• [Supplied records]:
########
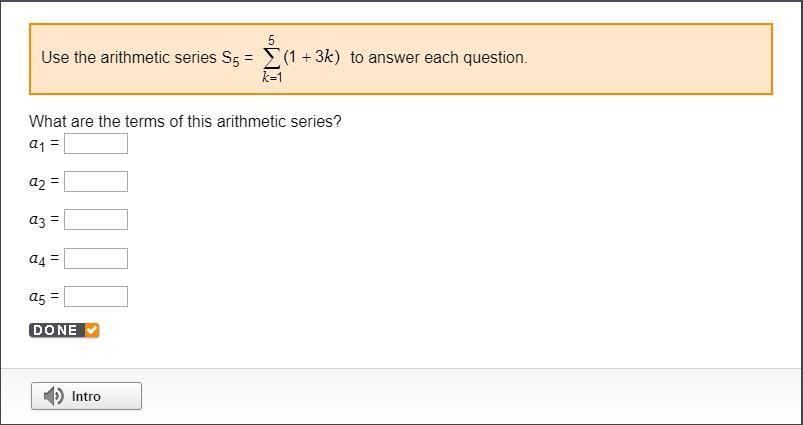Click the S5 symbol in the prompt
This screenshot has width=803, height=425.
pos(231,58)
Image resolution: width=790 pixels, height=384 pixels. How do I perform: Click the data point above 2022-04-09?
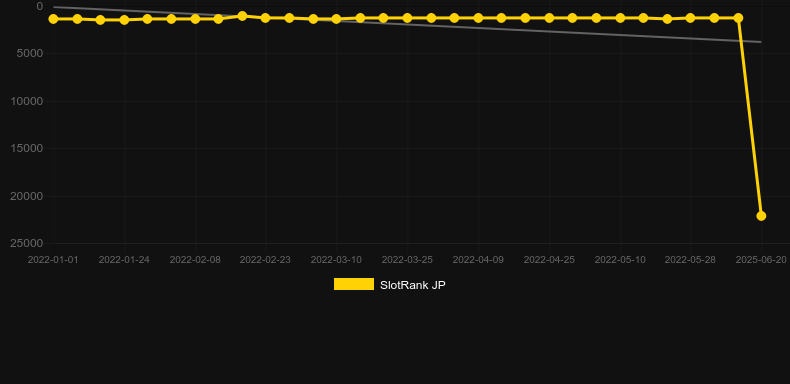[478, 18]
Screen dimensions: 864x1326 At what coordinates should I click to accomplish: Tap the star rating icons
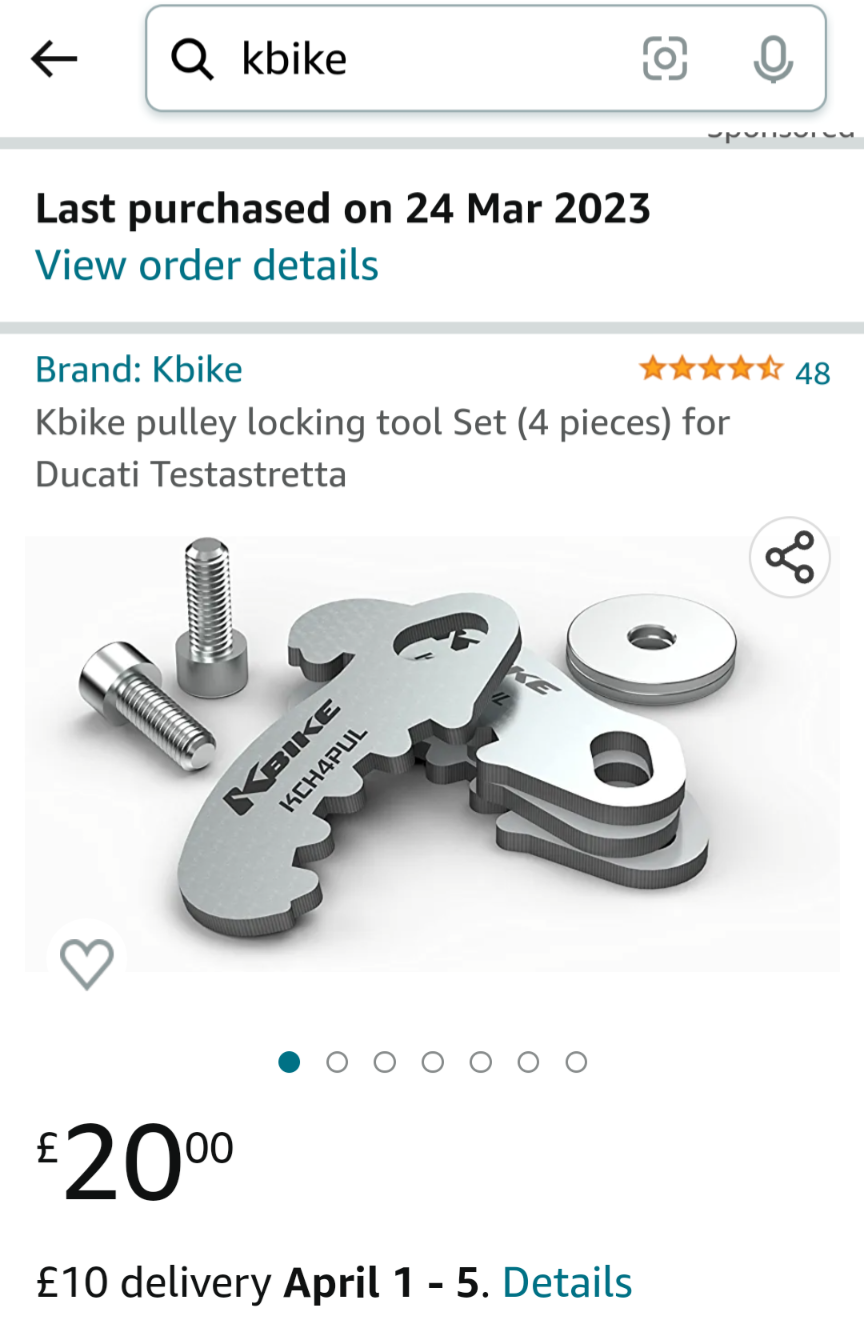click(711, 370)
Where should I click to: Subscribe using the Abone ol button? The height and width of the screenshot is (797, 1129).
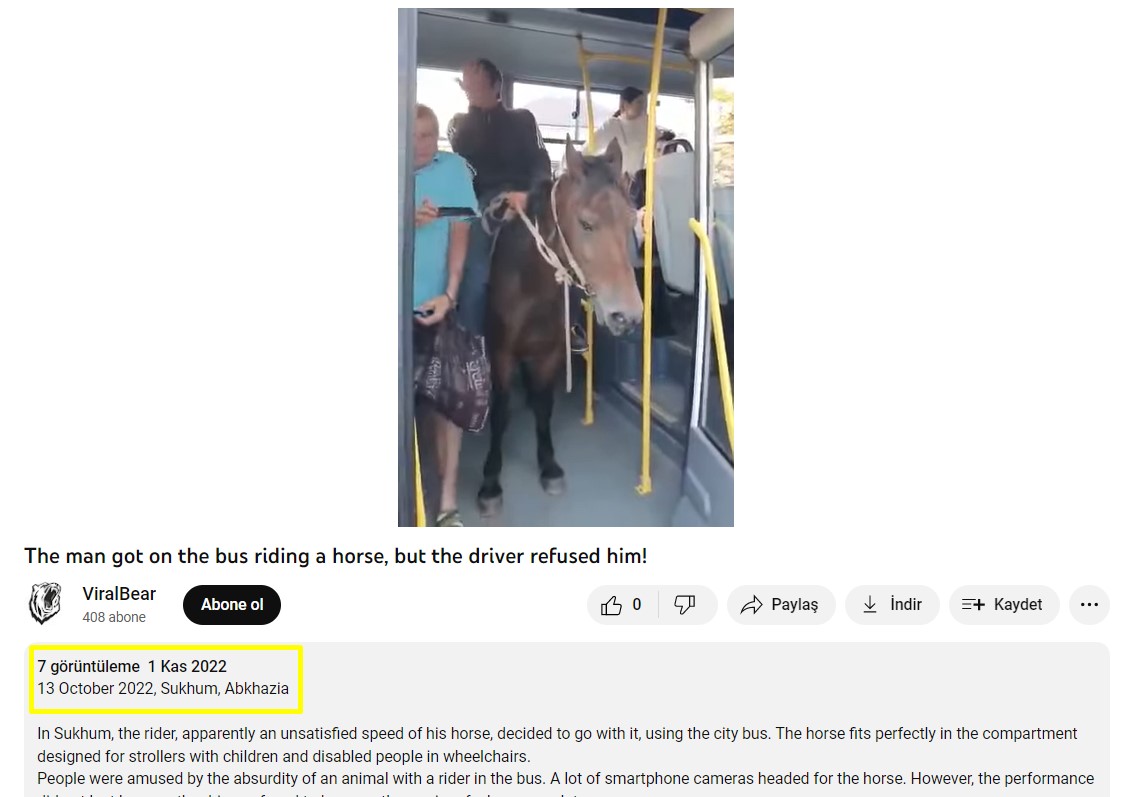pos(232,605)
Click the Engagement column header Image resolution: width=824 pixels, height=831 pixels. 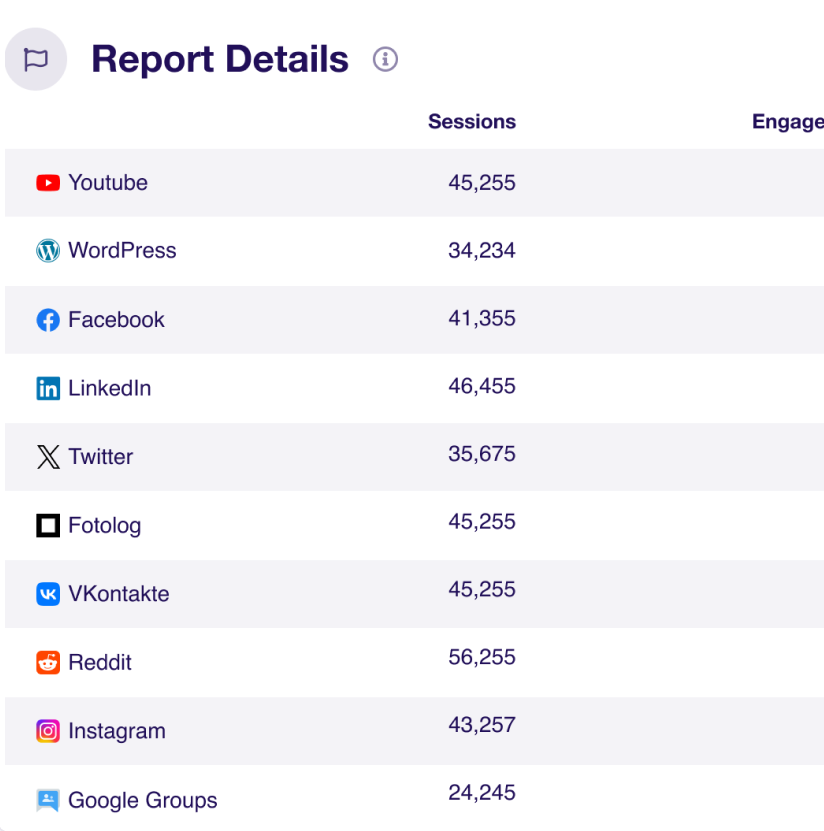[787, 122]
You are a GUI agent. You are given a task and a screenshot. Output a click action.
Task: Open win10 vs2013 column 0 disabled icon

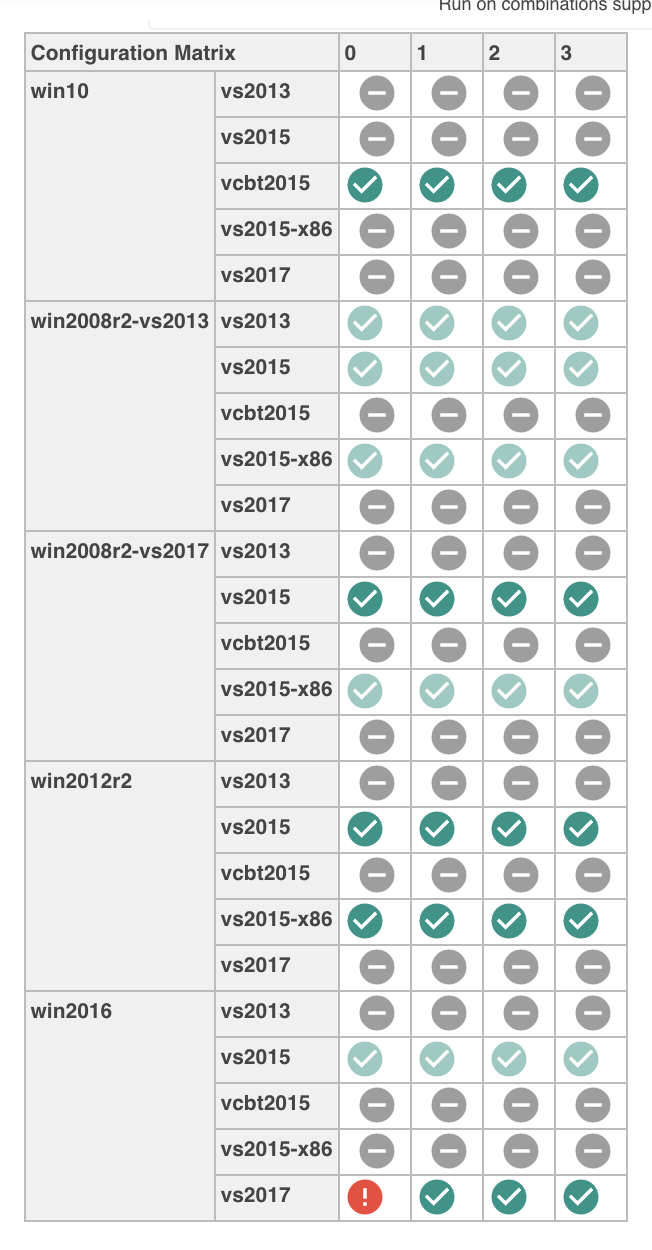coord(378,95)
########
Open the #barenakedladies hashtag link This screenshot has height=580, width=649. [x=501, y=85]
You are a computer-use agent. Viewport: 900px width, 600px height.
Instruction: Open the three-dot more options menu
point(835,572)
########
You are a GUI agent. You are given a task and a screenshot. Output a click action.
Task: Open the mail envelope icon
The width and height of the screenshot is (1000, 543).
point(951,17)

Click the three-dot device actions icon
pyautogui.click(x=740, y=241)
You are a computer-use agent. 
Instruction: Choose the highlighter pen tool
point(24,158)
########
• [The task]: In the records above, how many lines contain the string "agent"? Reply with the number only.

• [Task answer]: 4